- _Alıştırma Ayrıntıları_: Okuma parçasındaki "GÜNDEM - 14" ifadesinden "Şenay Yalçın gerçekleştirdi." ifadesine kadar olan bölümü hiçbir değişiklik yapmadan aynen yazın.

**** Okuma Parçası

GÜNDEM - 14 Ocak 2018 Pazar 05:55

Miko Peled, "İsrail Filistin'de 70 yıldır soykırım yapıyor"

A
A
A
Miko Peled, "İsrail Filistin'de 70 yıldır soykırım yapıyor"

İsrail'in Filistin halkına karşı yapmış olduğu zulmü, katıldığı her platformda dile getiren İsrailli aktivist yazar Miko Peled, " İsrail Filistin'de 70 yıldır soykırım yapıyor. Ancak bunu terörizmle bir mücadele olarak göstererek gerçeği inkâr ediyor "dedi.

Bahçeşehir Üniversitesi'nde "Generalin Oğlunun Gözünden Kudüs" başlıklı bir konferans düzenlendi. BAU Siyaset Okulu'nun konuğu olarak konferansa katılan Miko Peled, Filistin ile ilgili önemli açıklamalarda bulundu. ABD'nin Kudüs'ü İsrail'in başkenti ilan eden kararının ele alındığı konferansın açılışını Bahçeşehir Üniversitesi Mütevelli Heyet Başkanı Enver Yücel ve Bahçeşehir Üniversitesi Rektörü Prof. Dr. Şenay Yalçın gerçekleştirdi.

"İsrail'in kuruluşu ciddi bir suçtur"

********
**** Veri Kümesi

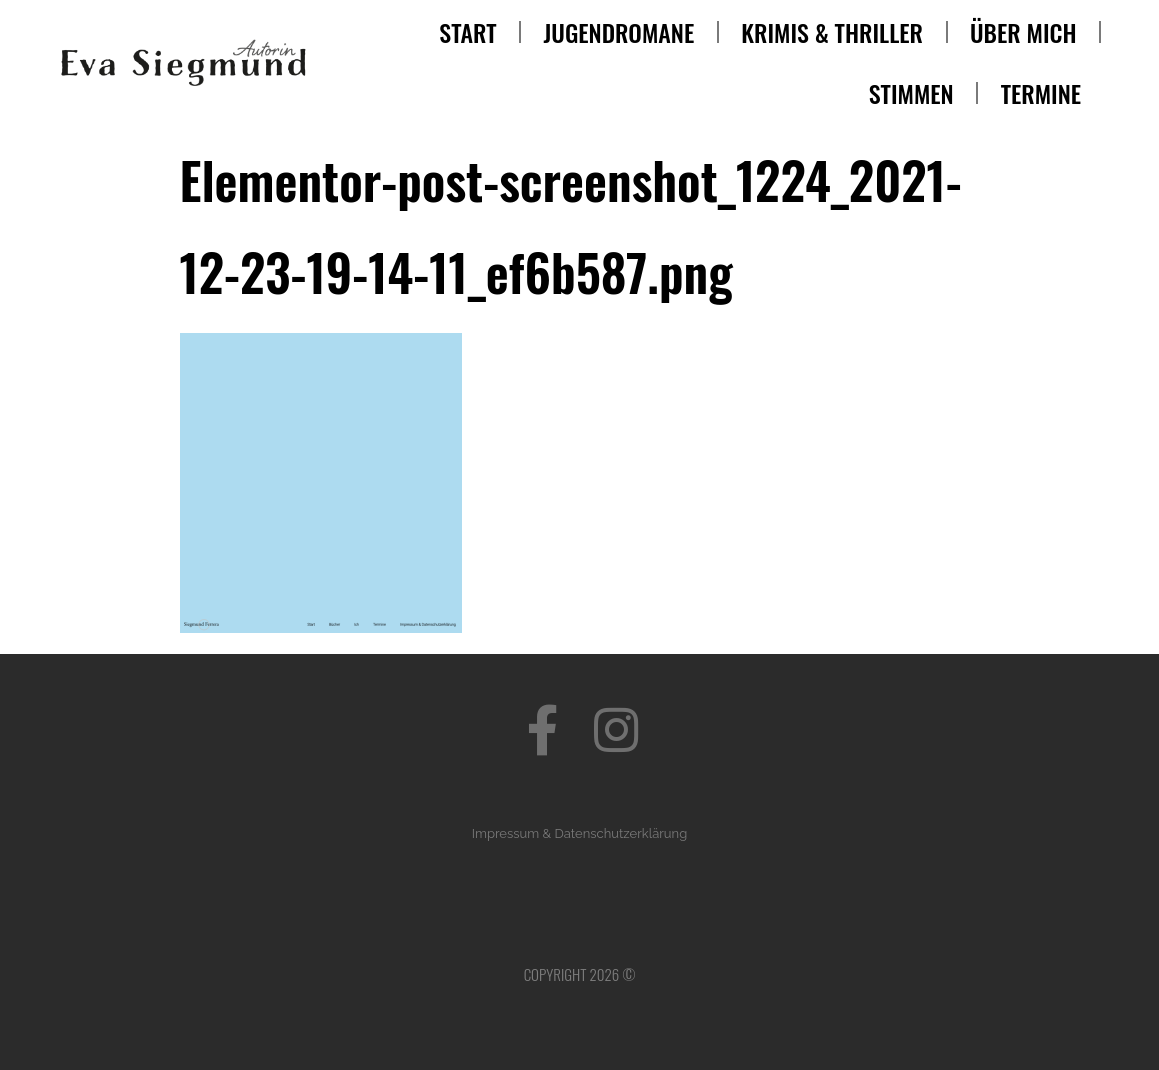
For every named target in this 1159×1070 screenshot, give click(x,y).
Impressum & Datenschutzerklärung (579, 833)
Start (467, 32)
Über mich (1023, 32)
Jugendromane (619, 32)
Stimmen (911, 93)
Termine (1041, 93)
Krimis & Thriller (832, 32)
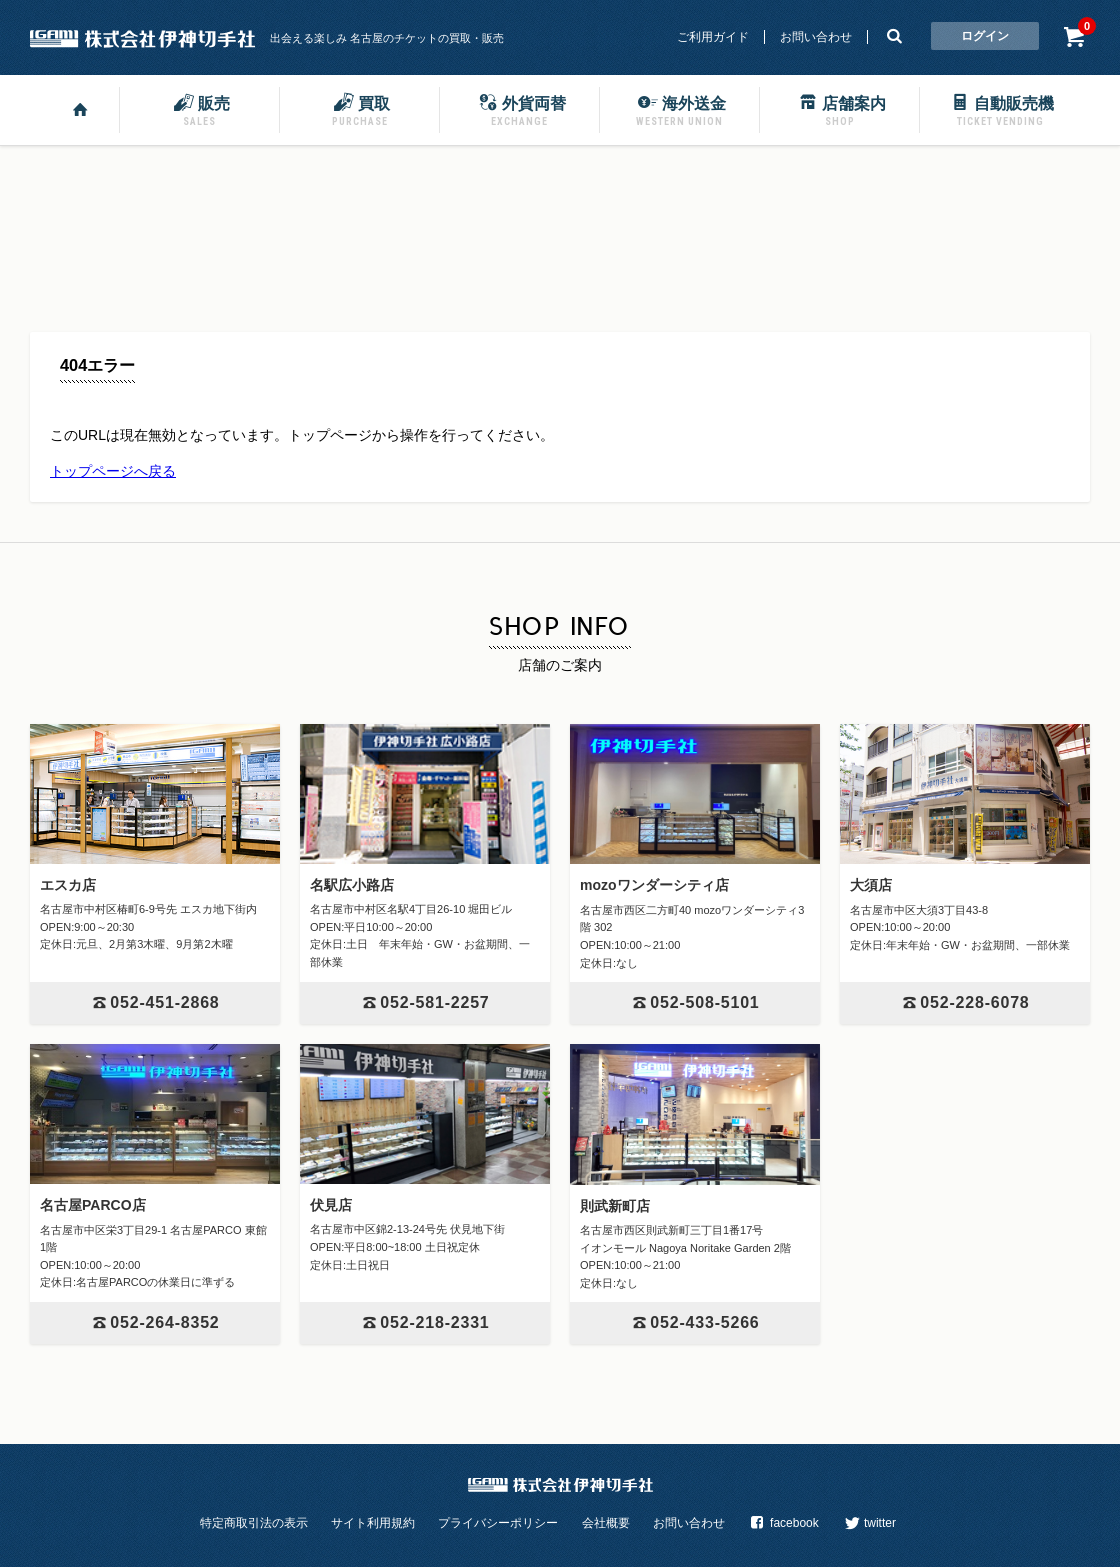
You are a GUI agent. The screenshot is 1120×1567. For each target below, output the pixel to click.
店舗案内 (840, 109)
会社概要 (606, 1523)
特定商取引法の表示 (254, 1523)
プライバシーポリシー (498, 1523)
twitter (869, 1523)
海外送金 (680, 109)
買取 (360, 109)
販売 (200, 109)
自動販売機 (1000, 109)
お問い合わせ (816, 37)
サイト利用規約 (373, 1523)
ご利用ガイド (713, 37)
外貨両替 (520, 109)
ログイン (985, 36)
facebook (783, 1523)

********

- _Çıktı_:
GÜNDEM - 14 Ocak 2018 Pazar 05:55

Miko Peled, "İsrail Filistin'de 70 yıldır soykırım yapıyor"

A
A
A
Miko Peled, "İsrail Filistin'de 70 yıldır soykırım yapıyor"

İsrail'in Filistin halkına karşı yapmış olduğu zulmü, katıldığı her platformda dile getiren İsrailli aktivist yazar Miko Peled, " İsrail Filistin'de 70 yıldır soykırım yapıyor. Ancak bunu terörizmle bir mücadele olarak göstererek gerçeği inkâr ediyor "dedi.

Bahçeşehir Üniversitesi'nde "Generalin Oğlunun Gözünden Kudüs" başlıklı bir konferans düzenlendi. BAU Siyaset Okulu'nun konuğu olarak konferansa katılan Miko Peled, Filistin ile ilgili önemli açıklamalarda bulundu. ABD'nin Kudüs'ü İsrail'in başkenti ilan eden kararının ele alındığı konferansın açılışını Bahçeşehir Üniversitesi Mütevelli Heyet Başkanı Enver Yücel ve Bahçeşehir Üniversitesi Rektörü Prof. Dr. Şenay Yalçın gerçekleştirdi.